- #1
- #2
熱狂とカオス!魅惑の南米直送便BACK NUMBER
メッシ効果で総収入169億円+スアレス加入「インテル・マイアミ」のナゾ…“2115億円大富豪兄弟”とWBC現地探訪で知った“中南米感”
text by
沢田啓明Hiroaki Sawada
photograph byMike Ehrmann/Getty Images
posted2024/01/07 17:00
メッシに加えてブスケッツ、スアレスらワールドクラスが加わったインテル・マイアミとはどんなサッカークラブなのか
生みの親は、マンチェスター・ユナイテッド、レアル・マドリーなどで活躍した元イングランド代表MFの名手デビッド・ベッカム。キャリア終盤の2007年、MLSのロサンゼルス・ギャラクシーに入団した際、契約内容に「将来、希望すればMLSの新クラブを創設する権利を2500万ドル(約35億円)で入手できる」という条項が含まれていた。
2012年までロサンゼルス・ギャラクシーでプレーしてMLSに大きな可能性を感じたベッカムは、引退後の2014年、マイアミにクラブを設立する準備を始めた。気候が温暖で自由闊達な雰囲気が漂うマイアミが気に入ったのと同時に、「ヒスパニックやラテン系の住民が多いから、今後、フットボールが人気を集める可能性は十分にある」と考えた。
当初、孫正義も共同オーナーに名を連ねていた
確かに、中南米諸国のうちキューバ、ドミニカ、ベネズエラなどは野球が盛んだが、大多数の国ではフットボールが圧倒的な人気を誇る。筆者がマイアミに滞在した際、空き地や広場でボールを蹴る子供たちが多かった(ただし、それからわずか4カ月後、メッシがやってくるとは夢にも思わなかった)。
ベッカムは、クラブを創設するにあたって共同オーナーを募った。その中には、マイアミ在住のホルヘ・マスとホセ・マスという兄弟のビジネスマン、孫正義ソフトバンク取締役らがいた。

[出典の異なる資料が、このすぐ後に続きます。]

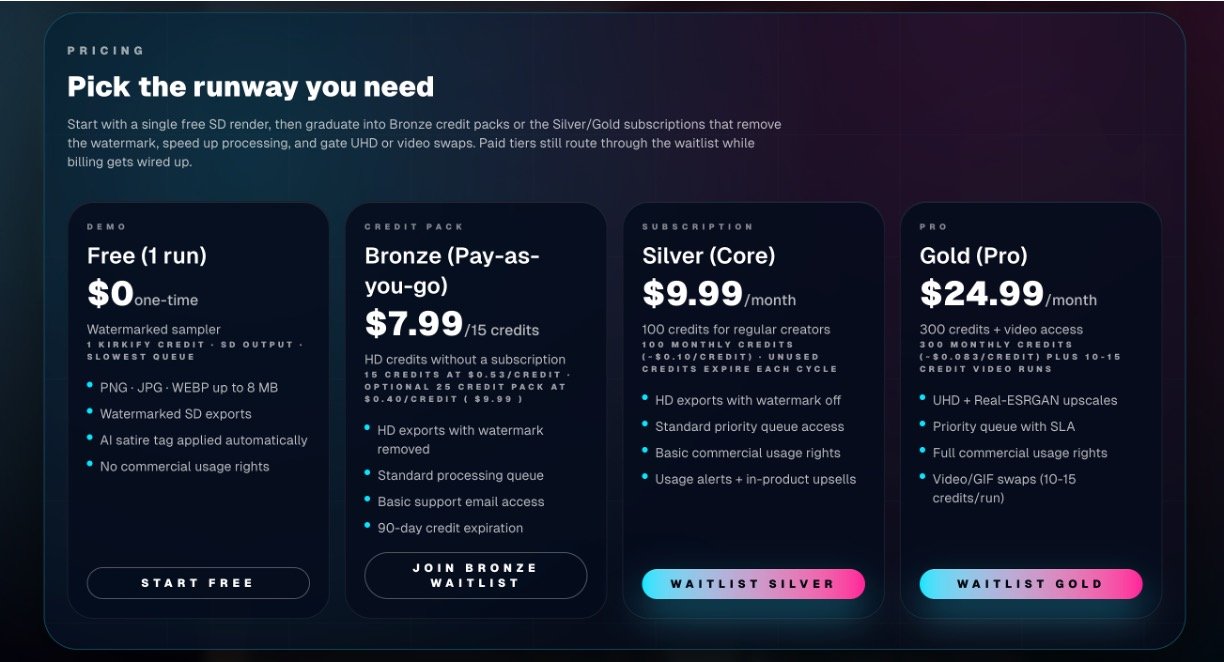Click the Silver (Core) plan title
Screen dimensions: 1224x662
click(x=708, y=256)
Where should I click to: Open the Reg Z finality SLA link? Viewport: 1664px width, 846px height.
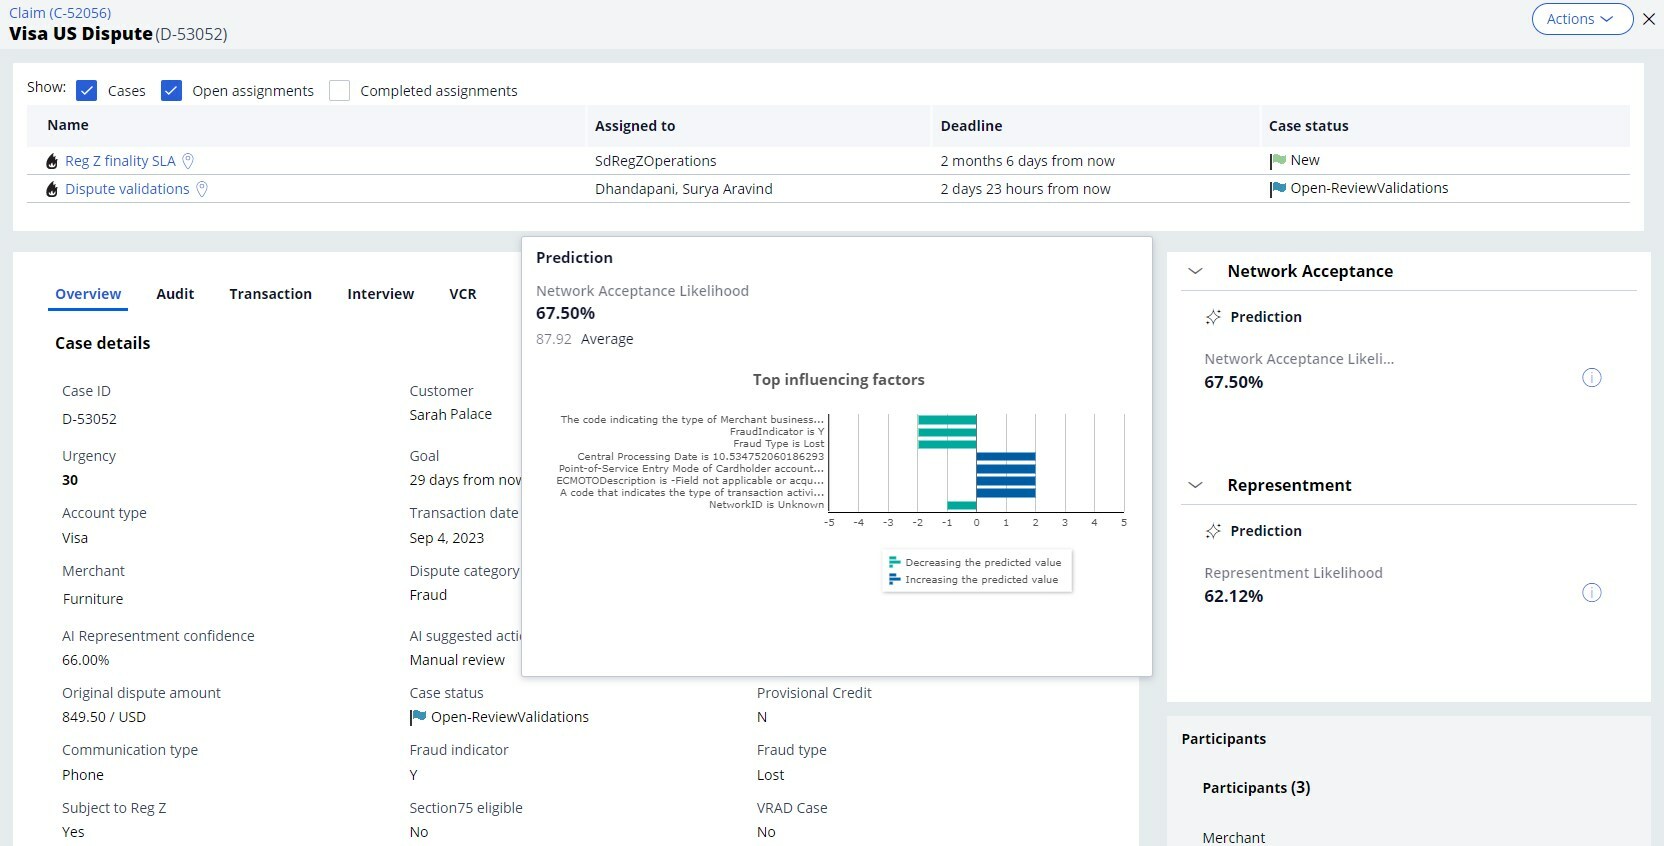pyautogui.click(x=120, y=161)
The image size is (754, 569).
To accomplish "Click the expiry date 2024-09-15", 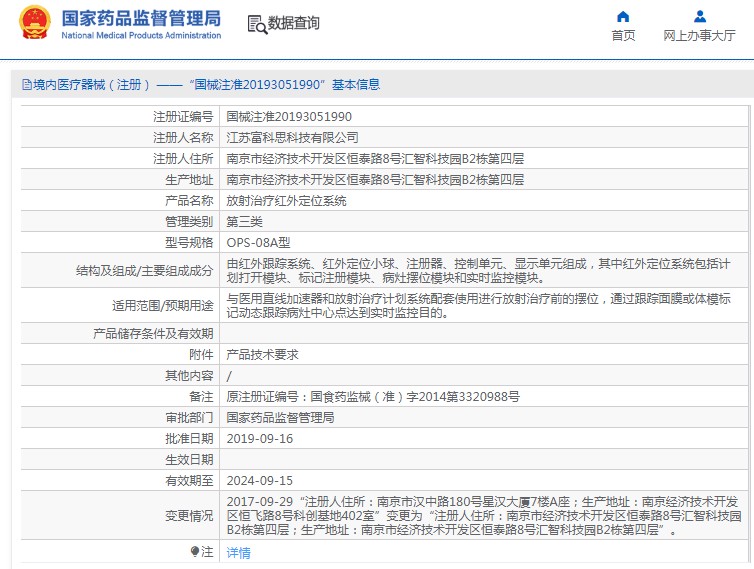I will click(x=259, y=480).
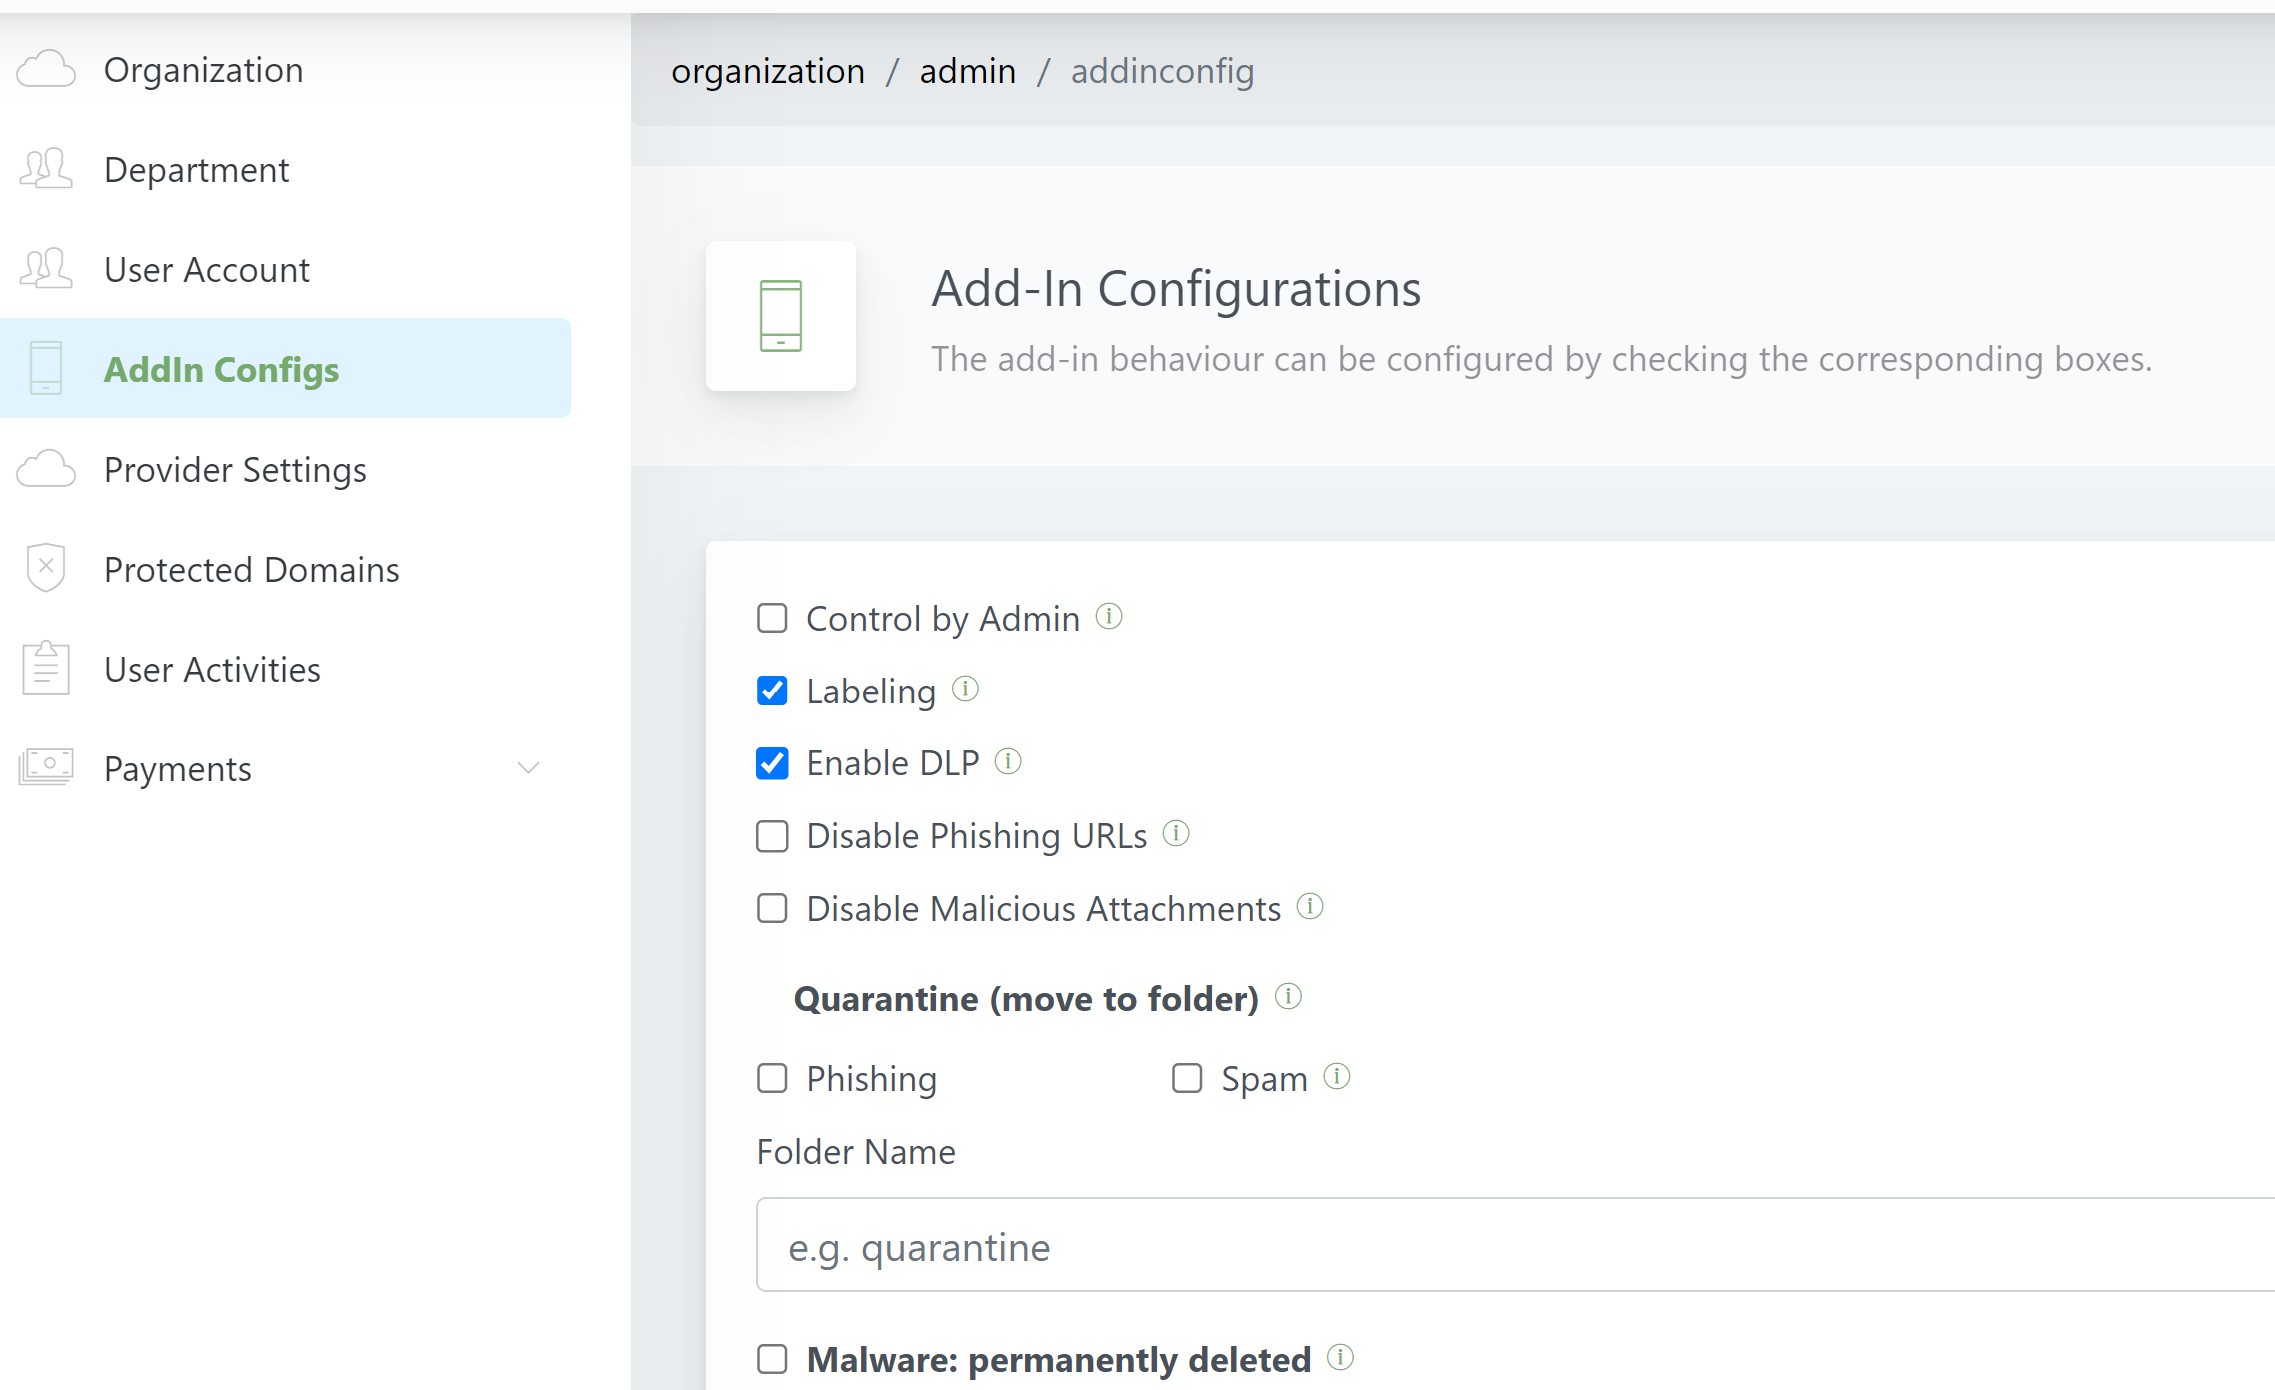2275x1390 pixels.
Task: Click the User Activities clipboard icon
Action: tap(46, 668)
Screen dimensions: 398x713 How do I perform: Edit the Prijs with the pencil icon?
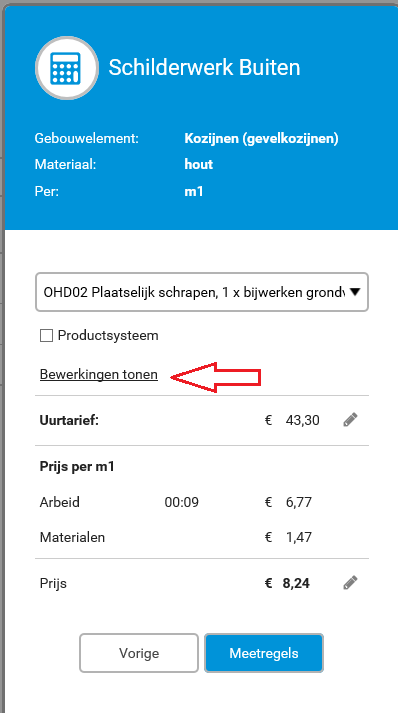pos(350,582)
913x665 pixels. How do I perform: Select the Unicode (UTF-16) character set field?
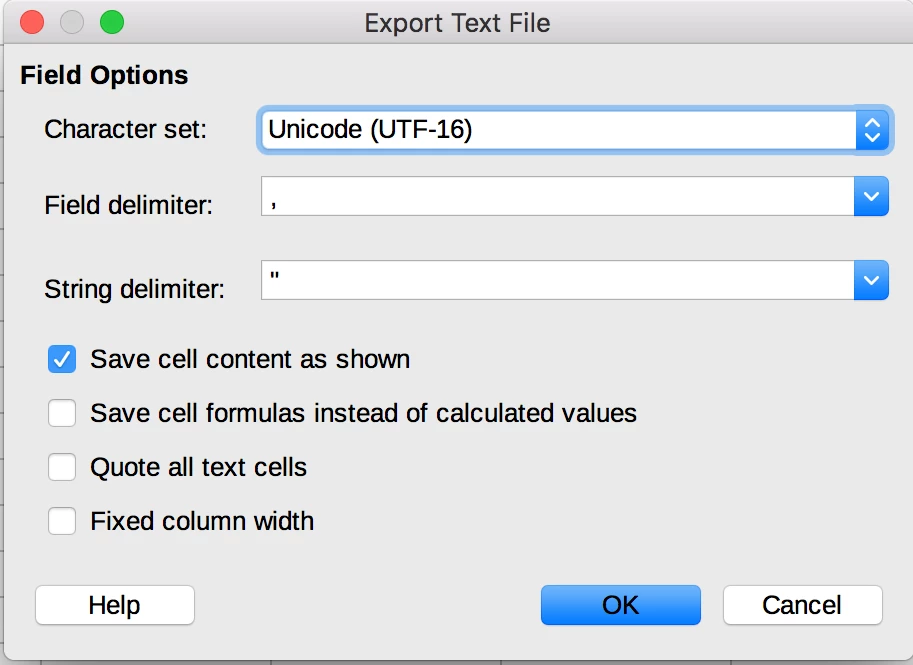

2018年、インテル・マイアミが創設された。チームカラーはピンク、黒、白で、マスコットは白鷺。エンブレムの中に、二羽の白鷺があしらわれている。2020年からMLSに参加し、翌2021年にベッカムとマス兄弟が孫氏らの株式を買い取り、現在はホルヘ・マスがマネージング・オーナーでベッカム、ホセ、地元の不動産会社が共同オーナーとなっている。
キューバから亡命の父を持つ兄弟の資産は2115億円以上
マス兄弟の父親はキューバ生まれで、1959年キューバ革命の後にアメリカへ亡命。1961年4月のピッグス湾事件(別名ヒロン浜侵攻事件。アメリカ在住の亡命キューバ人部隊がフィデル・カストロ政権打倒を目指してキューバへ侵攻したが、5日間で制圧された)に参加した武勇伝の持ち主だ。マイアミにエンジニアリング・建設会社「マス・テック」を設立して巨万の富を築き、現在はホルヘが最大株主でホセがCEO。ホルヘは、スペイン2部レアル・サラゴサの会長でもある。2人は、資産合計が15億ドル(約2115億円)以上と推定される大富豪だ。